# PROMPT
Quote every line of the records below word for word, leaving out the pictures.

# DATA EXTRACT
:::::

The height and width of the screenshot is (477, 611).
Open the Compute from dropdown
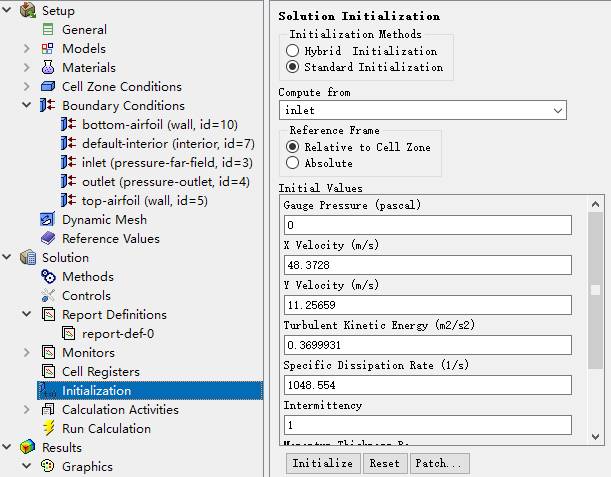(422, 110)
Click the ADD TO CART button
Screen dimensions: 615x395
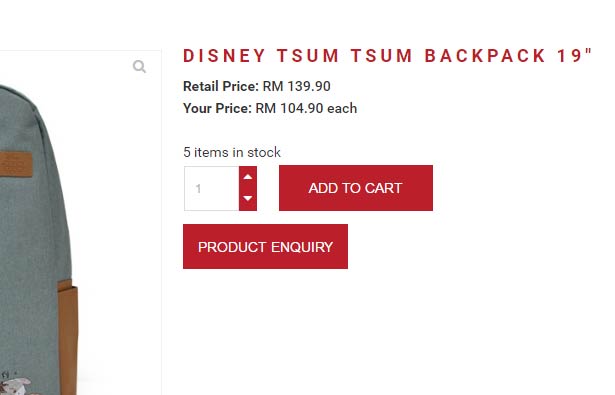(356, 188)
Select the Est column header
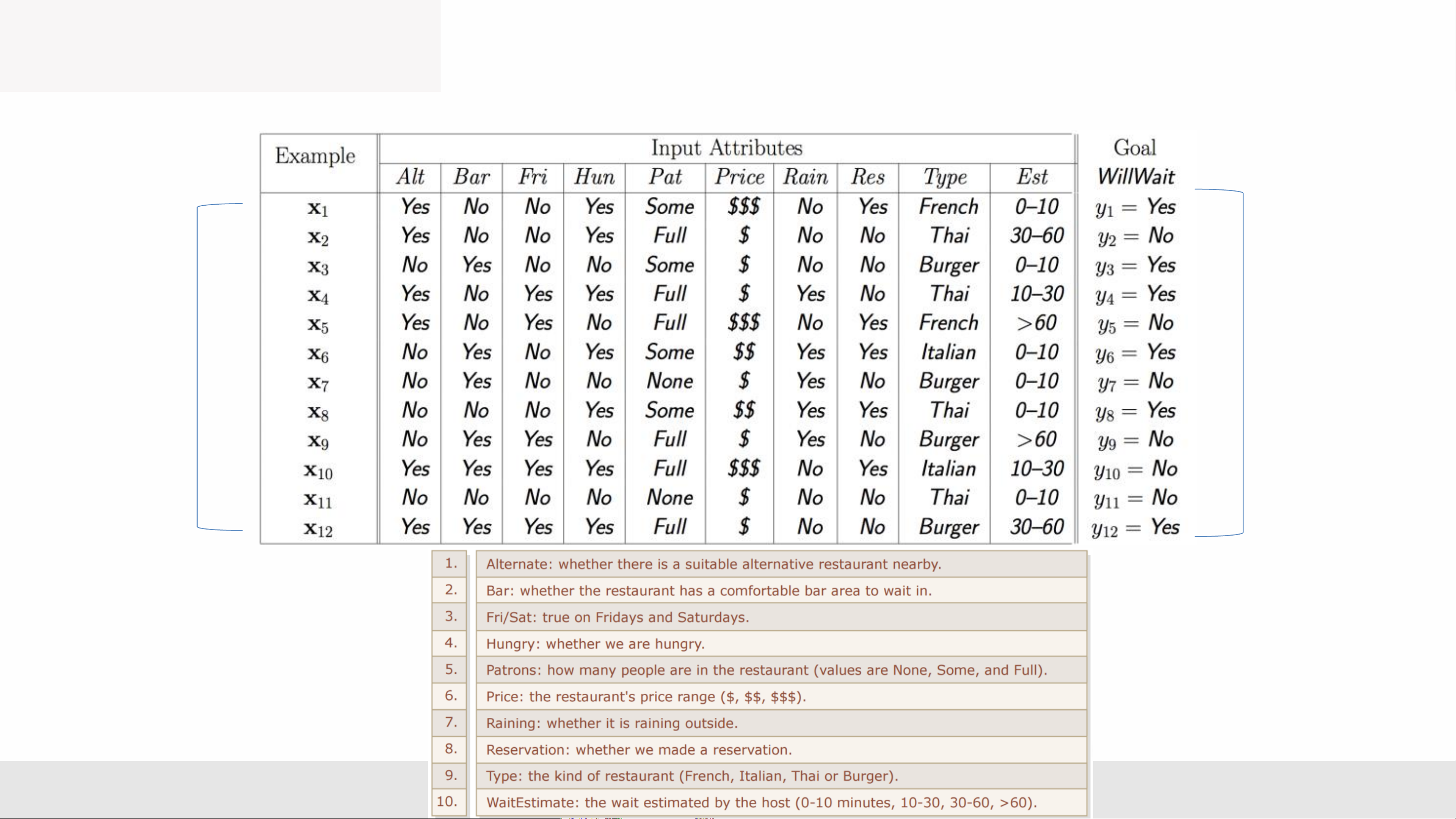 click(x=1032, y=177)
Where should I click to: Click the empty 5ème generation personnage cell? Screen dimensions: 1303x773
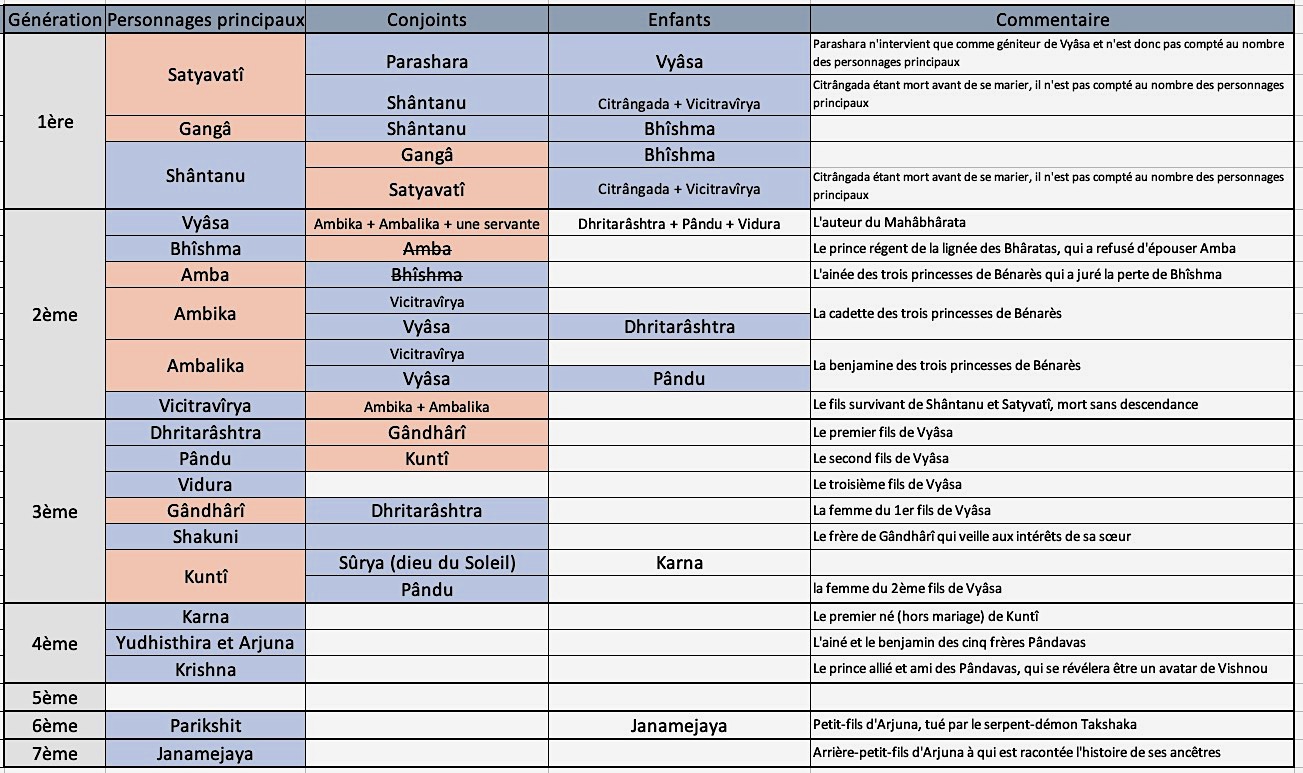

:::::

# EXERCISE RESPONSE
The height and width of the screenshot is (477, 611).
Open the Compute from dropdown
(422, 110)
Click the ADD TO CART button
Screen dimensions: 615x395
(356, 188)
Select the Est column header
 click(x=1032, y=177)
Where should I click to: Click the empty 5ème generation personnage cell? Screen dimensions: 1303x773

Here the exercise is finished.